• _Task item_
From the line that contains "This screenshot has height=566, width=1024." down to the final line of the listing below, set down every line exactly, both ends included, and drop the pictures.
==================================================
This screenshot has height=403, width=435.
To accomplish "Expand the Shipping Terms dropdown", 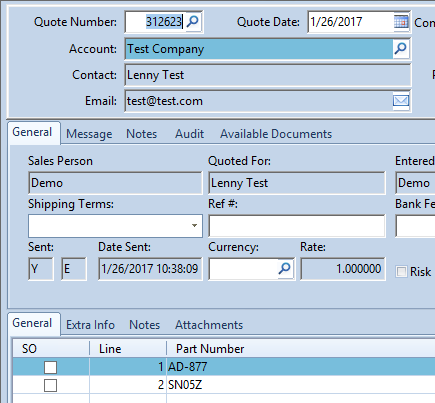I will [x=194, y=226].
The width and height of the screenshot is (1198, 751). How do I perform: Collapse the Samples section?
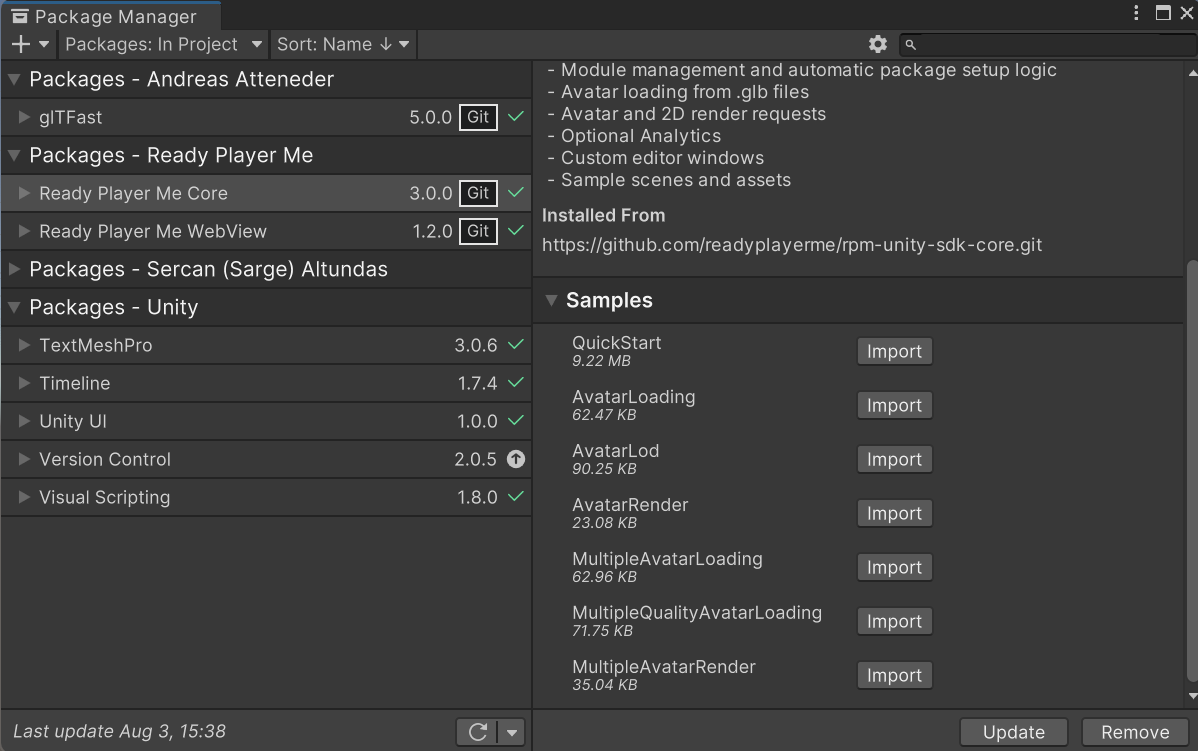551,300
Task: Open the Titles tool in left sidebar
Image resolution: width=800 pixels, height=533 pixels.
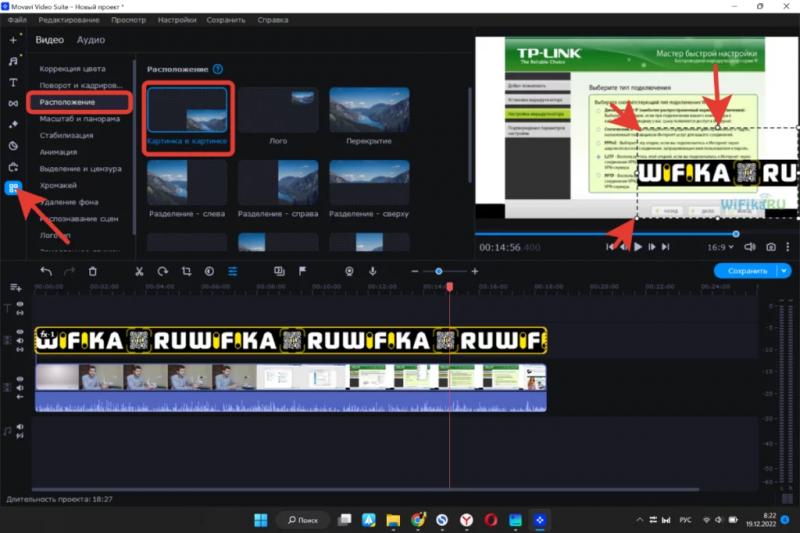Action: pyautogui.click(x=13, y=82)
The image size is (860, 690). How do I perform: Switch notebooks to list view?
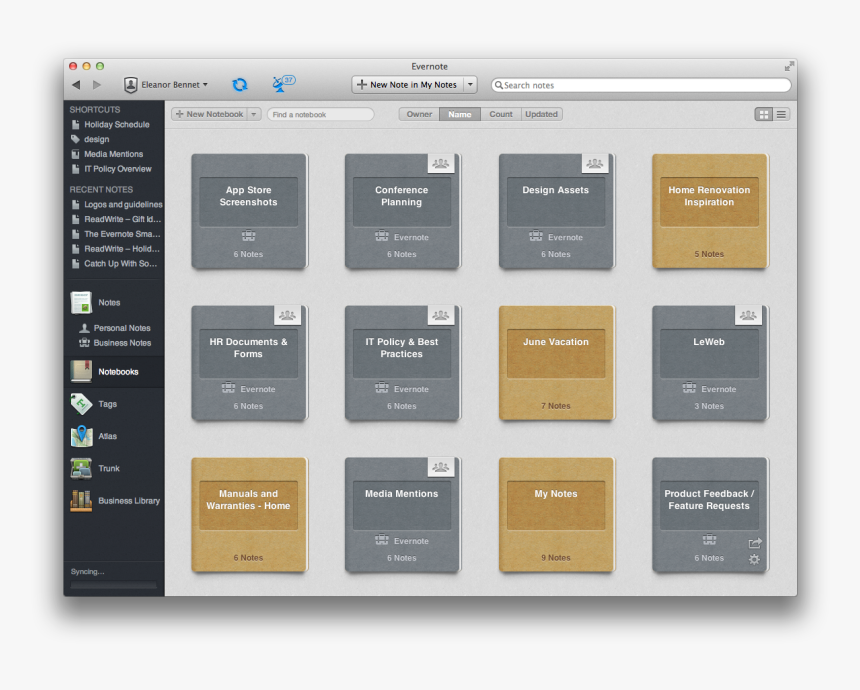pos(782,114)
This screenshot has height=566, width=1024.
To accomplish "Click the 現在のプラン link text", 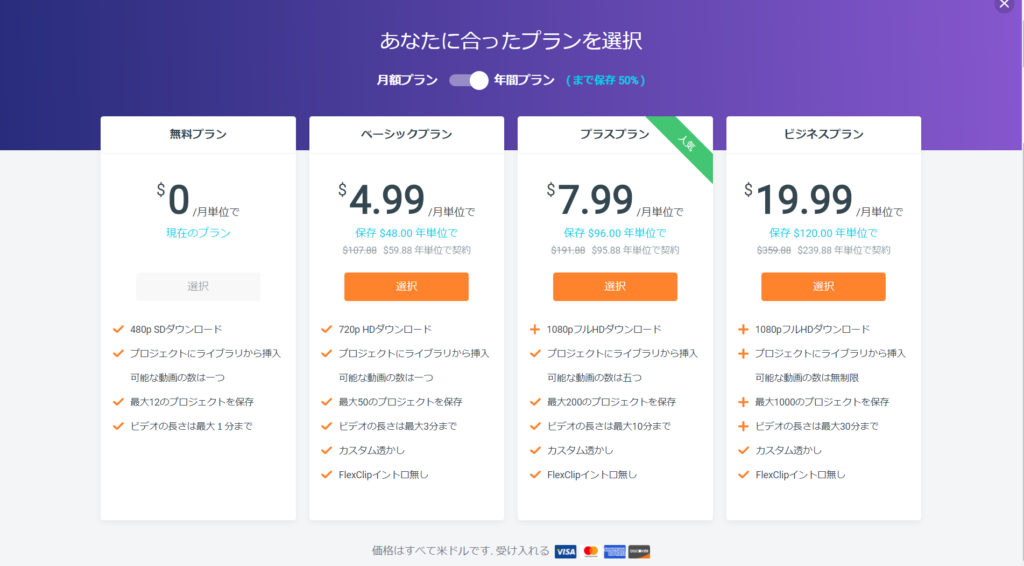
==================================================
• _Answer area_
This screenshot has height=566, width=1024.
To accomplish "Click the 現在のプラン link text", 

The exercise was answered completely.